Head Start Continues College Partnerships

Feb 15th, 2005 | By | Category: 16-3: Indigenizing Education, Tribal College News

Thirteen tribal colleges and universities (TCUs) received funding for their Head Start programs this year. Over $1.8 million was awarded under the Head Start partnership program administered by the U.S. Department of Health and Human Services.

Head Start is a comprehensive child development program that provides services for children from birth to age five, pregnant women, and their families. Their programs are child-focused and promote school readiness of young children in low-income families.

Two of the colleges received funding for 5 years starting in September 2004: Southwestern Indian Polytechnic Institute ($150,000 per year) and Chief Dull Knife College ($150,000).

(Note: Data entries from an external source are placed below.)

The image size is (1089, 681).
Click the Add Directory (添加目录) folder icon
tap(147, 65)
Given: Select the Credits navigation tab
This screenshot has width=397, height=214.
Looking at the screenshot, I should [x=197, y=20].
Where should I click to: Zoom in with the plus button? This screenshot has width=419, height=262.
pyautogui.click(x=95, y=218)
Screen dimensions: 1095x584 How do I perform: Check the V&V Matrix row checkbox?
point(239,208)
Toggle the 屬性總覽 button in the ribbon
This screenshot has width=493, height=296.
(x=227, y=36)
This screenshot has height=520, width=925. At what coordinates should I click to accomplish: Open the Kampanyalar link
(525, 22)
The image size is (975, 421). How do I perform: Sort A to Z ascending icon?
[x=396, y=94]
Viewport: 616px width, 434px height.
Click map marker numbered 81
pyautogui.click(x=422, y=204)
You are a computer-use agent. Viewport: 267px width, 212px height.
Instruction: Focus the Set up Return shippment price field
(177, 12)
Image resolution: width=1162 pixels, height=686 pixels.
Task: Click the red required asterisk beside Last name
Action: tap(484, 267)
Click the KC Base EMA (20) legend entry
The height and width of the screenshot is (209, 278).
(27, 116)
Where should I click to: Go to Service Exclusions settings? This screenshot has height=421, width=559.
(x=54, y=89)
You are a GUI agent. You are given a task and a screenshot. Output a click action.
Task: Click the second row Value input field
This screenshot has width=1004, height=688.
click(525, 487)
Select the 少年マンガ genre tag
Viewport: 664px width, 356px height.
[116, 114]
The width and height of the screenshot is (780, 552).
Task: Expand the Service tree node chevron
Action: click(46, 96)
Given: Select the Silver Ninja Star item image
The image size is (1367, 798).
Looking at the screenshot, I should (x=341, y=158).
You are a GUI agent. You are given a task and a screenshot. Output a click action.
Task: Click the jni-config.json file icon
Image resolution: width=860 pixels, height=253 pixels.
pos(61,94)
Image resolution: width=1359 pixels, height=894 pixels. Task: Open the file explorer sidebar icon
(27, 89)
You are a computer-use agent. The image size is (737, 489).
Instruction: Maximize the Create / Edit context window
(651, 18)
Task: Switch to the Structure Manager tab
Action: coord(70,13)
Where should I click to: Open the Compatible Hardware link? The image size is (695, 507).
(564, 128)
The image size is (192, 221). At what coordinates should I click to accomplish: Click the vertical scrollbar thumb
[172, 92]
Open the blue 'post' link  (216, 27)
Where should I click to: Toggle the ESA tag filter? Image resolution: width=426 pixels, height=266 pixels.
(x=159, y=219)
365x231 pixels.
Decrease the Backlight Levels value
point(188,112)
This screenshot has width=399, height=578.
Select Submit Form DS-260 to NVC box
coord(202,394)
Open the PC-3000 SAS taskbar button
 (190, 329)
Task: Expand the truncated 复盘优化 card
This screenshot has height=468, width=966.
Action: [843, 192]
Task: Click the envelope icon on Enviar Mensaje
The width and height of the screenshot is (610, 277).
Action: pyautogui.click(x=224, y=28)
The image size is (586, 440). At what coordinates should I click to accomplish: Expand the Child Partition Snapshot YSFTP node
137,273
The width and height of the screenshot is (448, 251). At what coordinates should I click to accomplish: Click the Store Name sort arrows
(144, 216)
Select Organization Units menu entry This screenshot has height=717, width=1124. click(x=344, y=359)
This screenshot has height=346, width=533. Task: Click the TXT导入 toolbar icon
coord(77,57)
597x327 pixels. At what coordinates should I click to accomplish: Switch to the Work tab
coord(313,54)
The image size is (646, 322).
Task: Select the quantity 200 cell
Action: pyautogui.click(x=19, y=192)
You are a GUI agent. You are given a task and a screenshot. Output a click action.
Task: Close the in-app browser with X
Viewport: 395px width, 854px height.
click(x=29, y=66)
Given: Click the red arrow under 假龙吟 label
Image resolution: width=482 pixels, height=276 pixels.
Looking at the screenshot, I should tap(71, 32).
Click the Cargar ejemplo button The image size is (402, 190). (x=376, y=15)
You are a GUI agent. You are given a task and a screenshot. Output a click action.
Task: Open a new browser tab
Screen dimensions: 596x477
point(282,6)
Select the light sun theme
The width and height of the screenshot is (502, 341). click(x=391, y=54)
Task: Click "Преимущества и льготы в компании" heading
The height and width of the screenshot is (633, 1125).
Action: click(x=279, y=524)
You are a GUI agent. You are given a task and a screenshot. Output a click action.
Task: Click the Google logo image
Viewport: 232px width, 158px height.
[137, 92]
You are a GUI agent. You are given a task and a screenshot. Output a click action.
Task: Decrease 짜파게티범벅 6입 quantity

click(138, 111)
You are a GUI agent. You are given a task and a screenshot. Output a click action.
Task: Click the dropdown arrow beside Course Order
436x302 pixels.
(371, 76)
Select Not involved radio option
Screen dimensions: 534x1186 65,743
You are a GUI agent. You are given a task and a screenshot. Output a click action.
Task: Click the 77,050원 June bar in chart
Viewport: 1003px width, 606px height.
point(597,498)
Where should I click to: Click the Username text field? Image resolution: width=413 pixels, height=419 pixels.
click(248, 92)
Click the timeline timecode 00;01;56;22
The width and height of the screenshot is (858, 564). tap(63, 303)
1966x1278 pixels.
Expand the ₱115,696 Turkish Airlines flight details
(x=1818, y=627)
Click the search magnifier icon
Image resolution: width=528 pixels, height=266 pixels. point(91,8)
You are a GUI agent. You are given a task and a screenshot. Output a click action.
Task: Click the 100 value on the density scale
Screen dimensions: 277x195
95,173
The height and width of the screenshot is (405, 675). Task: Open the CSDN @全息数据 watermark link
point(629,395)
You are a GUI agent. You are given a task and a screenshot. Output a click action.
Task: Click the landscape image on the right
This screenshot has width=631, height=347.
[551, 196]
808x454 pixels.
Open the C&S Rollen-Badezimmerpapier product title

Eight colleges received funding for 5 years starting in 2003 and continuing in 2004: Blackfeet Community College ($150,000), Bay Mills Community College ($144,620), Oglala Lakota College ($150,000), Si Tanka College ($150,000), Fort Belknap College ($150,000), College of Menominee Nation ($147,335), Fort Peck Community College ($149,748), and Stone Child College ($150,000).

There have been five rounds of competition for Head Start grants since 1999, according to figures provided by the American Indian Higher Education Consortium. Starting in 2001, the grants were for 5 years. The initial grants in 1999 and 2000 were for 4 years. After the first 4 years, 9 of those initial 13 colleges received 5-year grants to continue their programs; 4 did not.